C’est le roman de quatre femmes d’origine palestinienne : Naïma, Ema, Dara et Lila, sur trois générations, respectivement grand-mère, mère, sœur et nièce. Jadd Hilal signe un premier roman sur la famille et l’exil au féminin. À partir de Haïfa, dont est originaire la grand-mère, et qui est le point de départ de vies d’exil jusqu’en Europe, ces quatre femmes nous accompagnent dans la découverte d’un contexte géopolitique très complexe et peu abordé dans la littérature de langue française. Haïfa, puis Shefa Amr, Baalbek, et Damas… « ce n’était pas Baalbek mais un campement près de Baalbek ».

Le roman met en scène des générations de femmes à travers les violences qui leur sont faites par les hommes et par les guerres. « Mon père était dur avec tout le monde » explique Naïma. Mais un schéma de répétition s’installe et Jahid, son mari, ne fait pas mieux. « Mon mari me soumettait, il me soumettait à tout », jusqu’au choix du nom de leur fille, Ema. « Ton prénom vient d’une femme avec qui ton père a eu une liaison avant moi. Ma mère. Aucun tact. La femme s’appelait Ema. » Mariée à 12 ans, Naïma ironise : « J’avais 12 ans, il en avait 21. Un cas classique d’inversion numérique. » Jahid non plus ne voulait pas de ce mariage mais c’est le début de violences subies et tues : « Une nouvelle fois, j’ai été sauvée de l’anéantissement par une naissance » dit Naïma, après la naissance du seul garçon qu’elle eut avec Jahid.

La violence des hommes est double, elle sévit dans le cercle familial, mais également dans le cadre plus général de la guerre. L’exil subi engendre des situations inextricables : « Carte d’identité. – La carte d’identité ? Vous voyez que je l’ai ? – Je suis palestinienne. » Les registres ont été brûlés pendant la guerre. Être apatride n’est pas un choix. « Écoute Naïma, moi je vis en Syrie mais je suis née en Palestine, j’ai grandi là-bas, tu crois que j’aurais pas préféré y faire ma vie ? » s’interroge Basilah, la cousine. Les personnages se questionnent sans cesse sur leurs liens avec les territoires : « De même que Rashad a dû abandonner sa lutte contre Tsahal pour son nouveau mari, moi, j’ai dû quitter mon pays pour mes enfants. Le Liban, c’est aujourd’hui encore une émotion impossible à retrouver (…). »

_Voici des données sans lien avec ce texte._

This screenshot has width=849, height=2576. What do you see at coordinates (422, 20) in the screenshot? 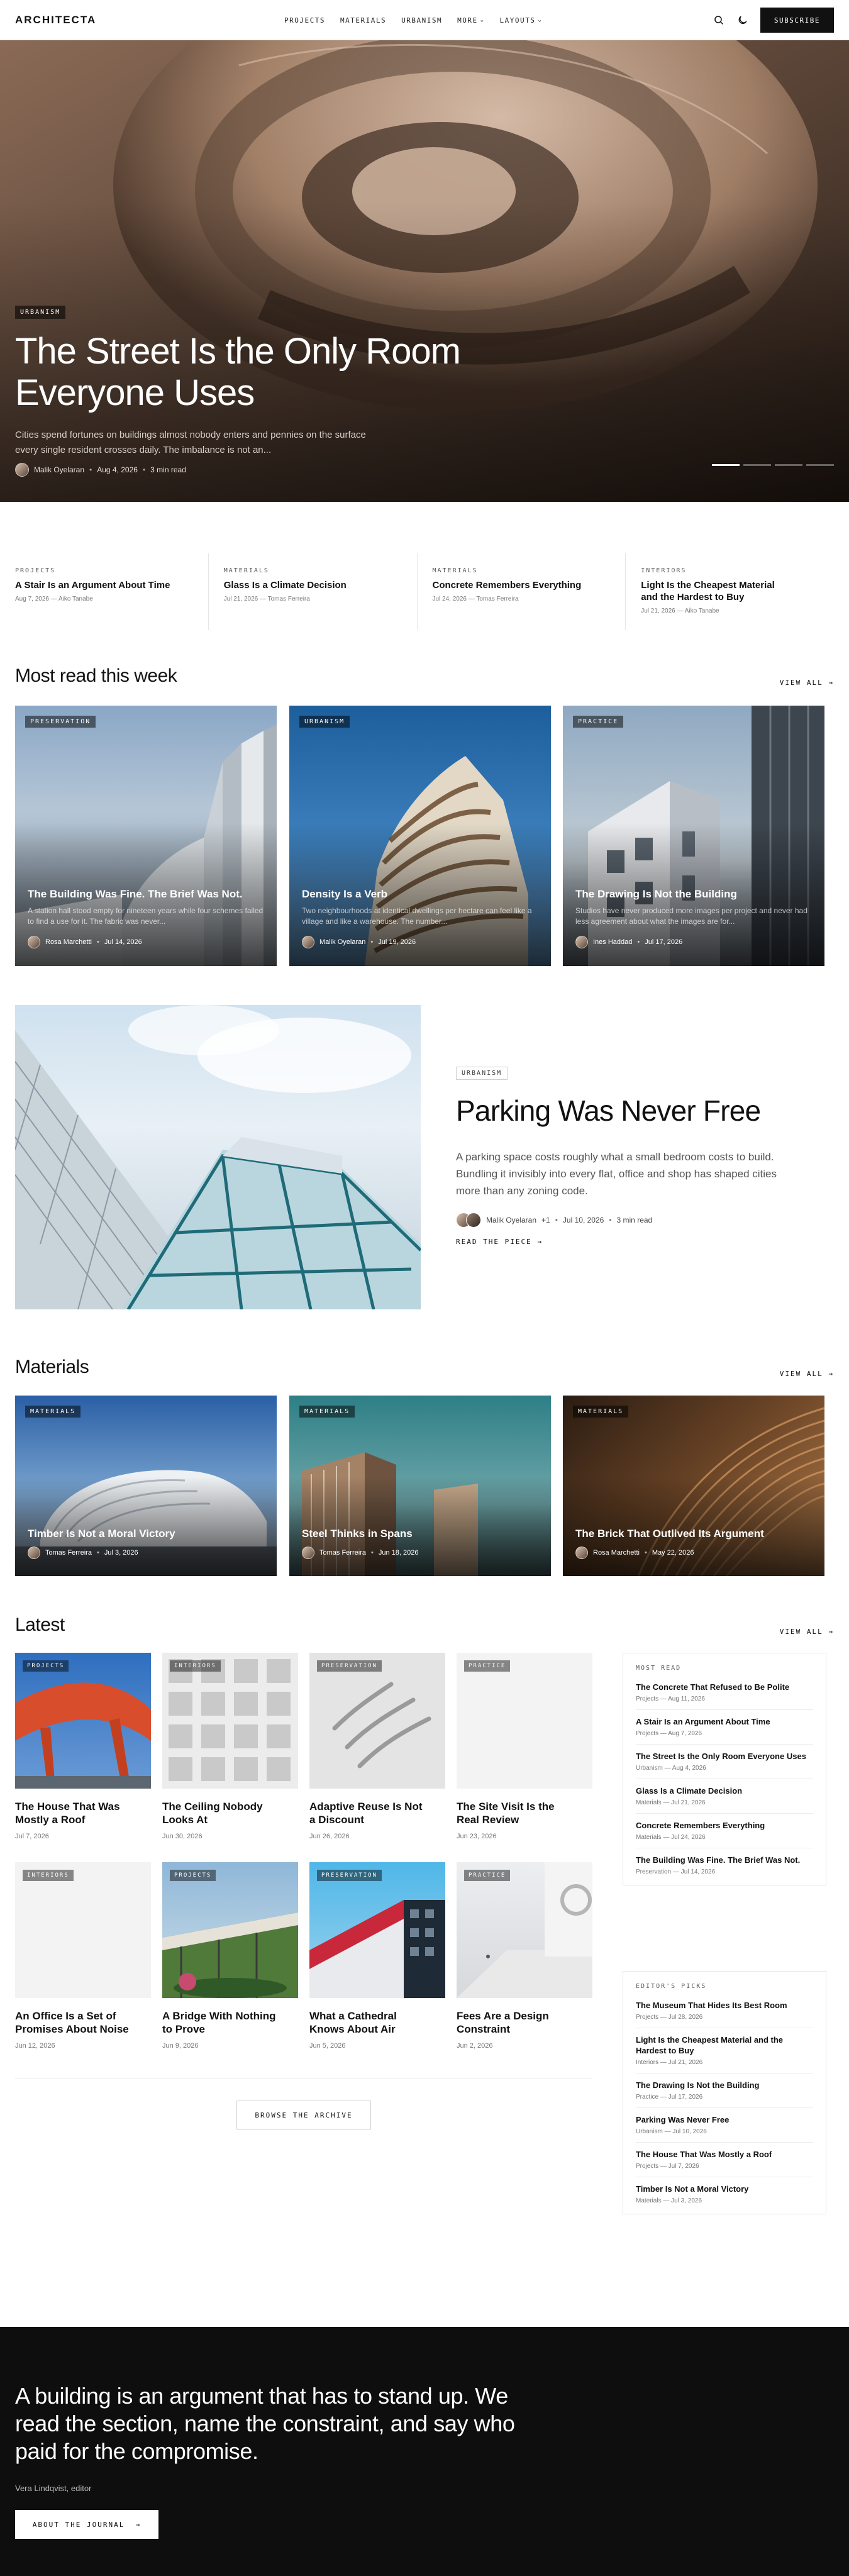
I see `nav-item-urbanism: URBANISM` at bounding box center [422, 20].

L’écriture du roman privilégie un style sobre et laisse la place aux personnages dont les vies se déploient, s’imbriquent et se complètent. Les schémas se répètent de mère en fille : fuir le mari, fuir un pays en guerre… Ce ton original et tendre confère au roman un caractère lumineux, malgré la gravité des situations, car il parle de liberté : « C’est là que j’ai fait mes premiers pas de liberté, au Liban, pas face aux autres mais face à moi. » Le style paraît simple, mais il permet aux voix féminines de pleinement exprimer une solidarité et un amour indéfectibles qui lient ces femmes : « Que ma vie n’était pas si différente de celle de ma mère, qu’elle était elle aussi une vie de tiraillement entre la légèreté libanaise d’un côté et la responsabilité franco-suisse de l’autre, entre l’insouciance de l’enfance et la maternité de l’âge adulte. De tiraillement entre ces deux âges qui, au lieu de se succéder, se déchiraient, toute la vie durant. »

Le roman aurait pu éclairer davantage le contexte politico-historique occulté des mobilités et des exils au Proche-Orient, malgré quelques dates qui émaillent le récit et nous font suivre des événements marquants : l’attentat de 1938 à Haïfa par la Haganah, la « guerre civile en Palestine » en 1947, la révolution palestinienne, la guerre au Liban en 1976, puis en 1982, etc.